Posts Tagged ‘Secular Faith’

This life is all you’ve got, so make the most of it

May 29, 2019

There are two main arguments about religious beliefs.  One is about whether they are factually true—whether you really will go to Heaven or Hell, or to a reincarnated new life, when you die, for example. The other is about whether religious faith is a good thing regardless of whether it is true.  Many lack religious faith and regret the lack.

THIS LIFE: Secular Faith and Spiritual Freedom by Martin Hägglund (2019) Is aimed at unhappy disbelievers.  He made the case that you can be a better and happier person without religious belief than with it

Hankering for Heaven or Nirvana won’t free you from the pain and risk of life, Hägglund wrote; it is better to face the fact that this life is all you’ve got, and to make the most of it.

Secular faith is the faith that your finite life really is worthwhile, despite its risk and pain.  Spiritual freedom is the power to choose what makes your life meaningful.

Your life’s meaning can be devotion to your loved ones, to a vocation or avocation or to work to make the world a better place.  It evidently goes without saying, because Hägglund doesn’t explicitly say it, that it does not include devotion to money, power or sex, drugs and rock-and-roll.

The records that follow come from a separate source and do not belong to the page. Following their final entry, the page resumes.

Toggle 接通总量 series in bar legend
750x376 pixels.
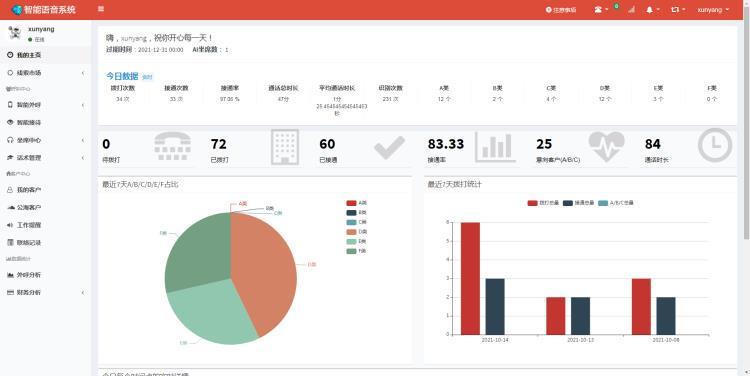coord(579,203)
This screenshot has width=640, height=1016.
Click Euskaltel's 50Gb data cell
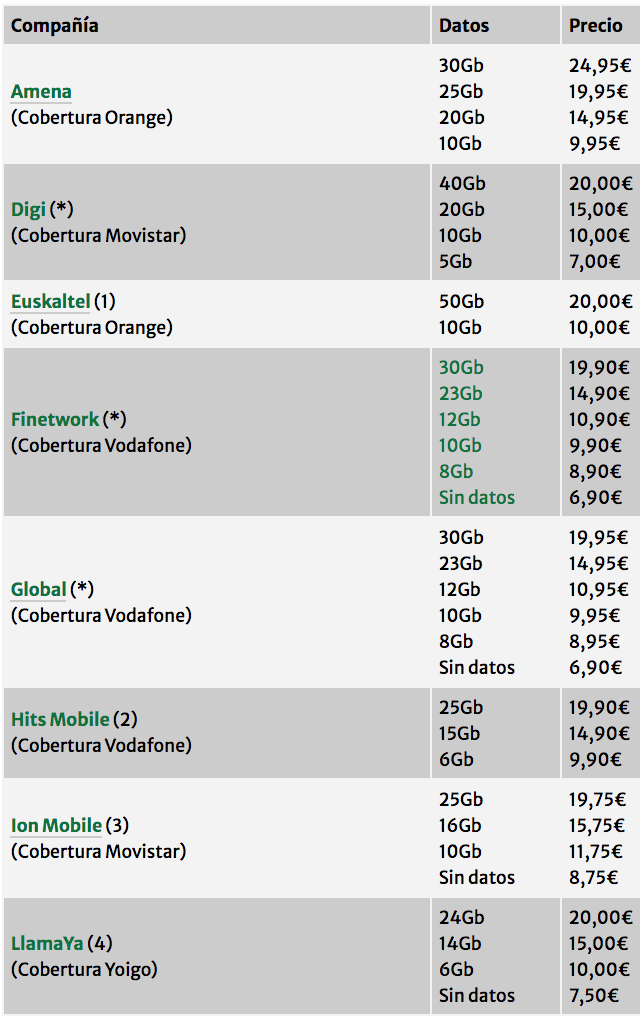pos(461,301)
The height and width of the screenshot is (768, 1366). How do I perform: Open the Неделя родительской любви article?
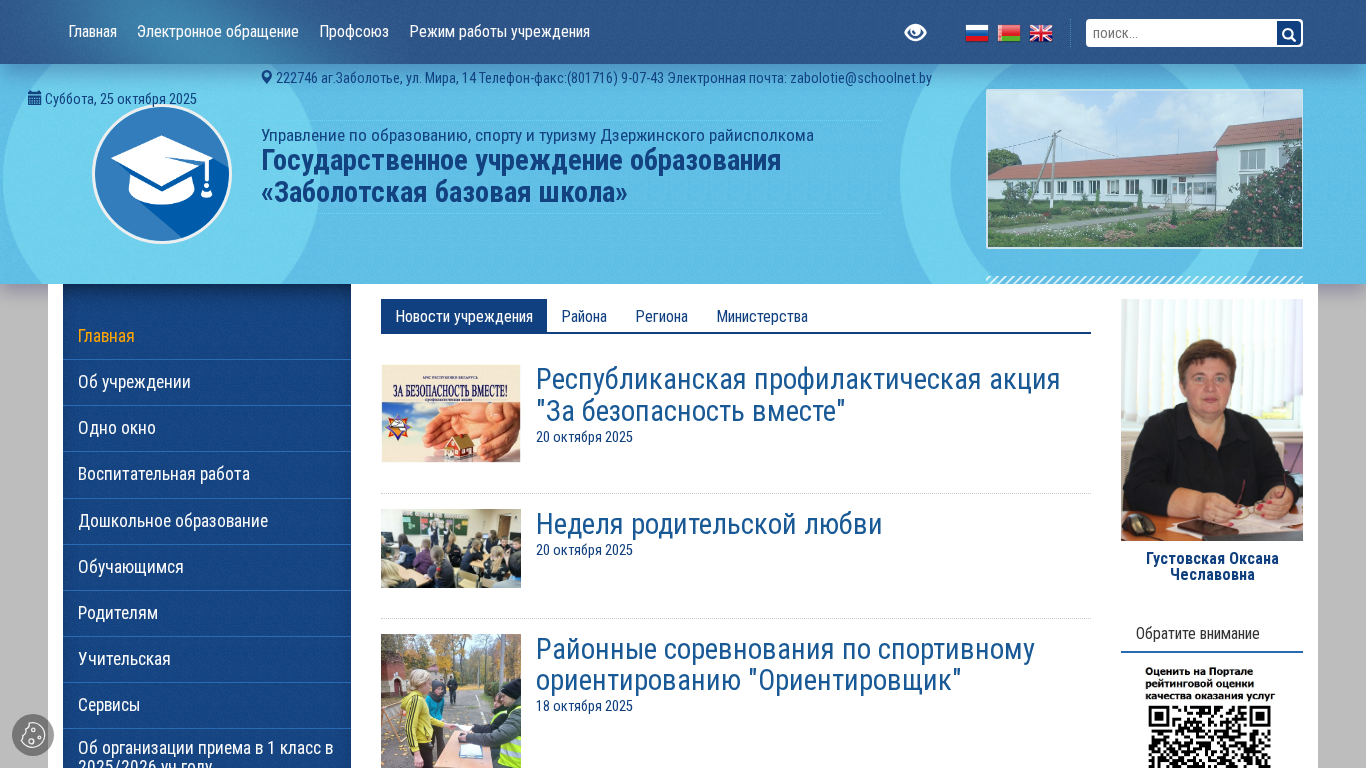(708, 524)
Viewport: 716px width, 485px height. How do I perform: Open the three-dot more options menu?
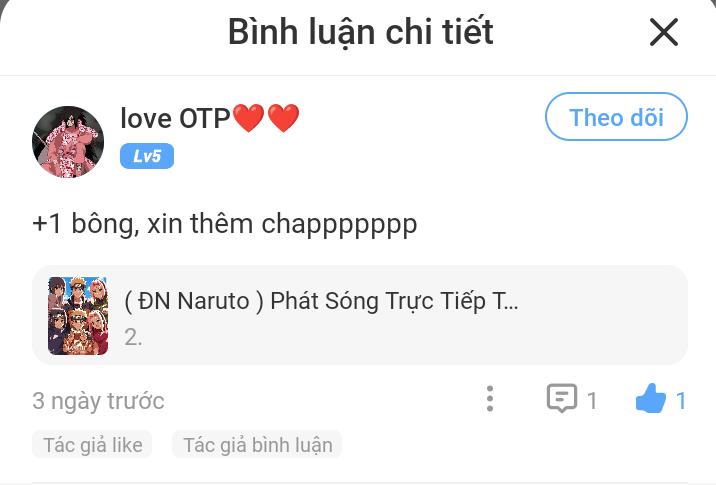(x=490, y=399)
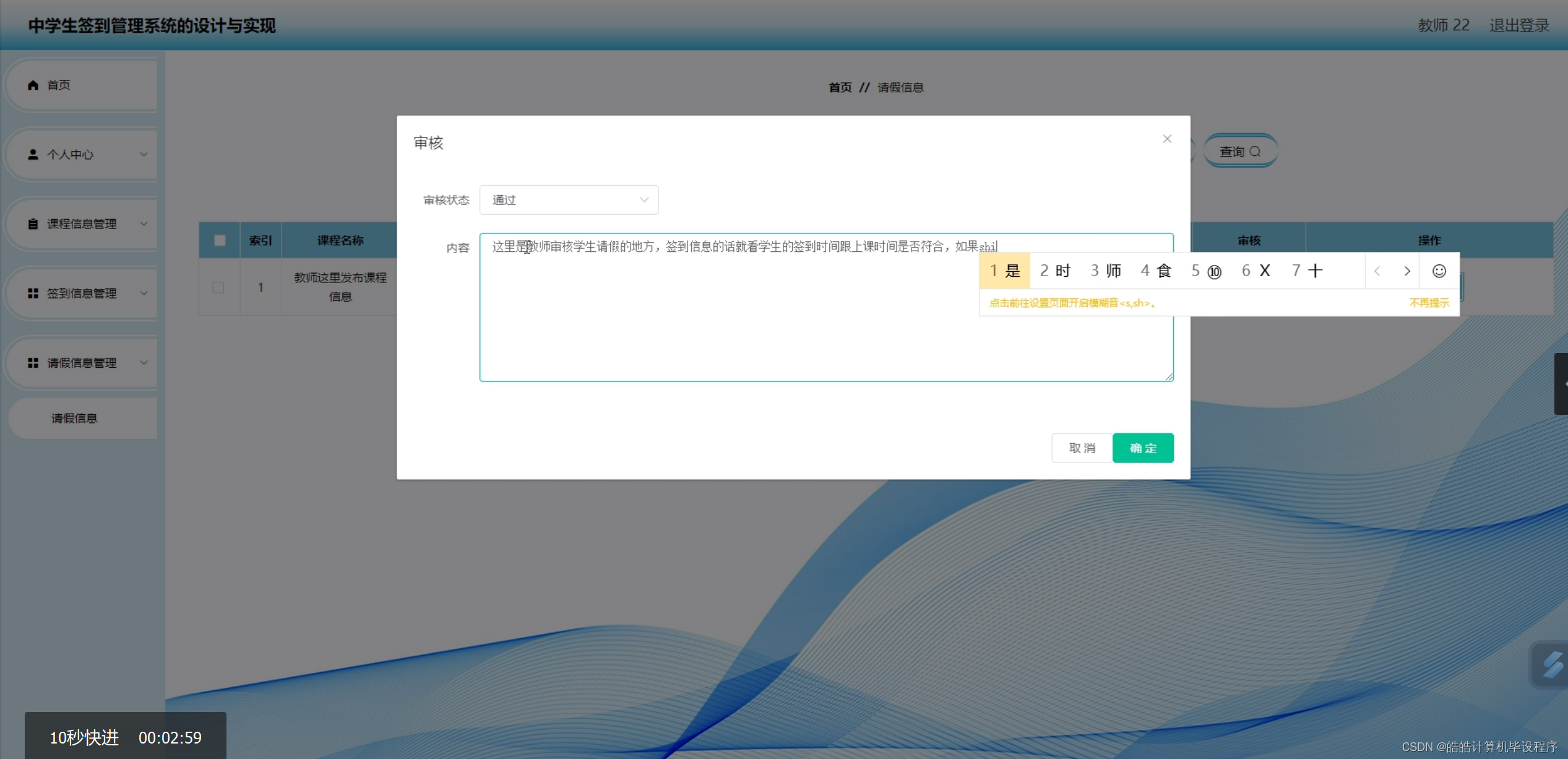Toggle the select-all checkbox in table header

[220, 240]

I sometimes talk to people who tell me they’re spiritual, not religious.  I tell them that I myself am not spiritual at all.  They often tell me that actually I am spiritual, even if I don’t know it or won’t admit it.

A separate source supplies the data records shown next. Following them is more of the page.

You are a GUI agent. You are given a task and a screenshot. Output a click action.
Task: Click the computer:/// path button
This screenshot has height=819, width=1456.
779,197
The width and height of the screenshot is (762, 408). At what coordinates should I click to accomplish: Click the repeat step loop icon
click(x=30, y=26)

Hägglund did the same thing in reverse.  He argued that religious people who try to make the world a better place really are more secular than religious, because they care about this world rather than the hypothetical next world.

He began by writing about the great Christian writer C.S. Lewis and his grief for the death of his wife, Joy Davidian.  Lewis confessed in A Grief Observed that his Christian religious faith did not console him or shield him from the pain of the loss of his beloved.

Friends tried to tell Lewis that he and his beloved would meet again in Heaven, but, as he pointed out, there is no support for this idea in Scripture.  The whole point of Heaven is that it would be qualitatively different from Earthly life, not a continuation of it.

Lewis believed that an endless continuation of earthly life would eventually become unbearable.  As he remarked somewhere, all that is necessary for Hell is eternal life, plus human nature as it is.  He thought Heaven must be some sort of timeless transcendent state of being beyond out comprehension.

Hägglund argued that the desire to exist in a timeless transcendent state makes this life meaningless, because nothing in this life would count compared to that.  He said the same is true of use of Buddhist meditation practice or Stoic philosophy to cultivate a serenity that makes you indifferent to the pain of loss.  Hägglund said the price of that is to never care deeply about anything or commit strongly to anything.  He thinks that is an unworthy way to live.

The conflict between this world and a transcendent hope are shown in the life of Saint Augustine, he wrote.  Augustine’s Confessions show his struggle to free himself from caring about things in this world so that he can devote himself exclusively to God.  Augustine even worried about whether church music would cause people to come to church to enjoy the music rather than pray to God.

Hägglund contrasted Augustine with writers such as Marcel Proust and the contemporary Norwegian writer, Karl Ove Knausgaard, who treasure and lovingly describe the ordinary details of life.